Andrew Chapman wrote a brief critique of an article by Alan Pelz-Sharpe’s on the changing view of SharePoint as a viable ECM option. Admittedly both of the accounts are a bit anecdotal but I share Andrew’s concerns with the article. Put simply, we find ourselves all to often preaching to the choir. Both posts thought seem to have taken the position that the world has seen the light and is no longer being pushed to replace traditional ECM with SharePoint. I’ve come to quite a differnt conclusion.
Andrew remarks that he doesn’t get asked the “why do I need Documentum and SharePoint” question anymore. As I learned all those years ago in Phil 101 – You can’t prove a negative – so not hearing the question doesn’t mean it’s not being asked. I would suggest that one reason he’s not hearing the question anymore is that the existing customers were the one’s asking and they have their answer. I can assure you that I continue to hear that the aforementioned “can it be an ECM” with great regularity.
For Andrew’s case, I believe that Microsoft is simply getting to answer it first – and I can assure you that they aren’t passing out EMC’s phone number to their ECM prospects. There are a great many installations that SharePoint can accommodate that were heretofore captured by EMC, IBM et.al. It is this new license growth, in the coveted mid-market that is driving Microsoft uptown in the Gartner Magic Quadrant.

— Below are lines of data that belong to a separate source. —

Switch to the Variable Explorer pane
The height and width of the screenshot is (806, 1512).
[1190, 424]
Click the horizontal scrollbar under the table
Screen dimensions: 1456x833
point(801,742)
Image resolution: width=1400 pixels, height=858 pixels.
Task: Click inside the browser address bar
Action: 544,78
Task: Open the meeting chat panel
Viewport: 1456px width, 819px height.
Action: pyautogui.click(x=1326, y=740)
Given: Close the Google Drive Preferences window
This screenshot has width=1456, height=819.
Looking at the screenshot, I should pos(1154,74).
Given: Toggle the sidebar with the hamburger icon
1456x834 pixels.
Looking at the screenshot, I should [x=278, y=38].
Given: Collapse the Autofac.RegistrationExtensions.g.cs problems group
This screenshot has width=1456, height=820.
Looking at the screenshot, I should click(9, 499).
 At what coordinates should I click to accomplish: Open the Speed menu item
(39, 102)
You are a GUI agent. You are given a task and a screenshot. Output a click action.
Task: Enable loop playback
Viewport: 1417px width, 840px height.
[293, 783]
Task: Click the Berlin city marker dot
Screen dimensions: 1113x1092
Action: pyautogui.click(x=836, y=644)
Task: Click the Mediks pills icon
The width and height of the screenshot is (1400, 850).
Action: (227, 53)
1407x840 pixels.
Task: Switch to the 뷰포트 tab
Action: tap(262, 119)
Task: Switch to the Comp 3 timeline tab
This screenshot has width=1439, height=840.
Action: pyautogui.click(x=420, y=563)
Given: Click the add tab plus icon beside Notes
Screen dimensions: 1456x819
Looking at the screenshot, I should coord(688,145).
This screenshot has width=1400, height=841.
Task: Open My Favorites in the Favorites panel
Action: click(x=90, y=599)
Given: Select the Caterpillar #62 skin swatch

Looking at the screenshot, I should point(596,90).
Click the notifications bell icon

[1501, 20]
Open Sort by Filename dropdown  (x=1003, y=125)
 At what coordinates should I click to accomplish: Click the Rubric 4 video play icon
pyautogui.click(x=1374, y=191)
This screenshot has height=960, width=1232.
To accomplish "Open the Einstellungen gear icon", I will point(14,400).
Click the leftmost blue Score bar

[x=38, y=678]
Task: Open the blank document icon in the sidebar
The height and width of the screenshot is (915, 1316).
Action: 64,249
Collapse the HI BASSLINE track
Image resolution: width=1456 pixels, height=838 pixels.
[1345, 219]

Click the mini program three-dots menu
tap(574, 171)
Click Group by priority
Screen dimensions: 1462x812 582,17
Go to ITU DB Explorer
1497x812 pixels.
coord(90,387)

What we experts – if I may be so bold – often fail to realize is that the general population has not spent the time understand all of the strengths and weaknesses of the tools. They have lives – and content (gasp) is not important to them – more precisely, they don’t know it is – shocking but true.
Here is the really scary part – THEY DON’T CARE how inelegant storing content in a database is.
Joe Six-Page cares about:
- Will it fit my budget?
- Will it make it through user acceptance?
and most importantly
- Will I get fired for picking this vendor if (God forbid) it doesn’t work?
In reverse order – picking Microsoft is as safe as picking IBM used to be. SharePoint has a generally good user experience, except when you try to change look and feel and scale so the problems generally don’t show up early. Lastly, it is perceived to be cheap and eventhough it’s not the Redmond marketing machine has done an outstanding job getting people to think that it is all they need.
I believe the question the community is asking has indeed changed. Instead of “why do I need both” it has turned into “Why not do it in SharePoint” – which brings us full circle. You will be unable to prove you can’t do everything in SharePoint that you can do with Documentum. You can only prove that it will be too expensive, too unstable, too unreliable, take too long and hope one of those numbers is too big for them to swallow. That is a lot of detail and a lot of work to convince someone you want to write a huge check that they are wrong.
By getting in the minds of the buyer first, Microsoft coopted the argument and it is an uphill battle convincing people with tight budgets and timelines that a Documentum (or IBM or Oracle) platform is worth the money – even when it is.
One final thought – My dad said I’d never use my degree in any job – this post officially proves him wrong. Everything else he had about right.